§ **Problem description**
Repeat every line of the following material exactly.

§ **Given data**
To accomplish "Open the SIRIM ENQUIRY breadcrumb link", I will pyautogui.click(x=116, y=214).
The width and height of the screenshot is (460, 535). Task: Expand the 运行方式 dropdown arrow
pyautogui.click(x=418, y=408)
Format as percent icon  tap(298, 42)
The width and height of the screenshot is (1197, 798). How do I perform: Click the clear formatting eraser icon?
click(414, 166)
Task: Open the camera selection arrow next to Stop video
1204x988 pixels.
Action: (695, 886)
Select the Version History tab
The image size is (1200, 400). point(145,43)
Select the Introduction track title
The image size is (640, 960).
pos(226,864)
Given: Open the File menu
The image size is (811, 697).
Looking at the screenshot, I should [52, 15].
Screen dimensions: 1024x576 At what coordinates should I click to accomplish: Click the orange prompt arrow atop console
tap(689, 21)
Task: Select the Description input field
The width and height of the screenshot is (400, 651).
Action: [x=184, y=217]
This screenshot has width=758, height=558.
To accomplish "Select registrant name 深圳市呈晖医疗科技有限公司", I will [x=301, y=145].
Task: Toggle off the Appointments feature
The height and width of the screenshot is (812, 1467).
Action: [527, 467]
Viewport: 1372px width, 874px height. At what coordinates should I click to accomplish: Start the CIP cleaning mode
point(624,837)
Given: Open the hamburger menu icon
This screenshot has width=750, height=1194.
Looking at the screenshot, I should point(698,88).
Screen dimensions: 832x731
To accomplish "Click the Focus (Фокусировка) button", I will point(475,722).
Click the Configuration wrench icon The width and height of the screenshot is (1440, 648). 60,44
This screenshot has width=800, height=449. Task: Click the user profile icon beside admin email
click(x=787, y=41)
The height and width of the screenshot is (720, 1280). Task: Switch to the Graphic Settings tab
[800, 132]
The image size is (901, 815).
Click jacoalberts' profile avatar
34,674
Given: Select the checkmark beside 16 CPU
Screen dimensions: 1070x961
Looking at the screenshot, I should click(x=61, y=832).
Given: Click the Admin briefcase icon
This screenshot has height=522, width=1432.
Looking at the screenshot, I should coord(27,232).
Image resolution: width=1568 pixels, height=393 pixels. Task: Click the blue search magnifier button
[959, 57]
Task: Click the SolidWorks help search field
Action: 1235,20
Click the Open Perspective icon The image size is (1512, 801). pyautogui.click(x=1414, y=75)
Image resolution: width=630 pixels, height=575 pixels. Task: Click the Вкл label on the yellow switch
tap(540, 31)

§ **Written response**
To accomplish "Open the SIRIM ENQUIRY breadcrumb link", I will pyautogui.click(x=116, y=214).
The width and height of the screenshot is (460, 535). Task: Expand the 运行方式 dropdown arrow
pyautogui.click(x=418, y=408)
Format as percent icon  tap(298, 42)
The width and height of the screenshot is (1197, 798). How do I perform: Click the clear formatting eraser icon?
click(414, 166)
Task: Open the camera selection arrow next to Stop video
1204x988 pixels.
Action: (695, 886)
Select the Version History tab
The image size is (1200, 400). point(145,43)
Select the Introduction track title
The image size is (640, 960).
pos(226,864)
Given: Open the File menu
The image size is (811, 697).
Looking at the screenshot, I should [52, 15].
Screen dimensions: 1024x576 At what coordinates should I click to accomplish: Click the orange prompt arrow atop console
tap(689, 21)
Task: Select the Description input field
The width and height of the screenshot is (400, 651).
Action: [x=184, y=217]
This screenshot has width=758, height=558.
To accomplish "Select registrant name 深圳市呈晖医疗科技有限公司", I will [x=301, y=145].
Task: Toggle off the Appointments feature
The height and width of the screenshot is (812, 1467).
Action: [527, 467]
Viewport: 1372px width, 874px height. At what coordinates should I click to accomplish: Start the CIP cleaning mode
point(624,837)
Given: Open the hamburger menu icon
This screenshot has width=750, height=1194.
Looking at the screenshot, I should point(698,88).
Screen dimensions: 832x731
To accomplish "Click the Focus (Фокусировка) button", I will point(475,722).
Click the Configuration wrench icon The width and height of the screenshot is (1440, 648). 60,44
This screenshot has width=800, height=449. Task: Click the user profile icon beside admin email
click(x=787, y=41)
The height and width of the screenshot is (720, 1280). Task: Switch to the Graphic Settings tab
[800, 132]
The image size is (901, 815).
Click jacoalberts' profile avatar
34,674
Given: Select the checkmark beside 16 CPU
Screen dimensions: 1070x961
Looking at the screenshot, I should click(x=61, y=832).
Given: Click the Admin briefcase icon
This screenshot has height=522, width=1432.
Looking at the screenshot, I should coord(27,232).
Image resolution: width=1568 pixels, height=393 pixels. Task: Click the blue search magnifier button
[959, 57]
Task: Click the SolidWorks help search field
Action: 1235,20
Click the Open Perspective icon The image size is (1512, 801). pyautogui.click(x=1414, y=75)
Image resolution: width=630 pixels, height=575 pixels. Task: Click the Вкл label on the yellow switch
tap(540, 31)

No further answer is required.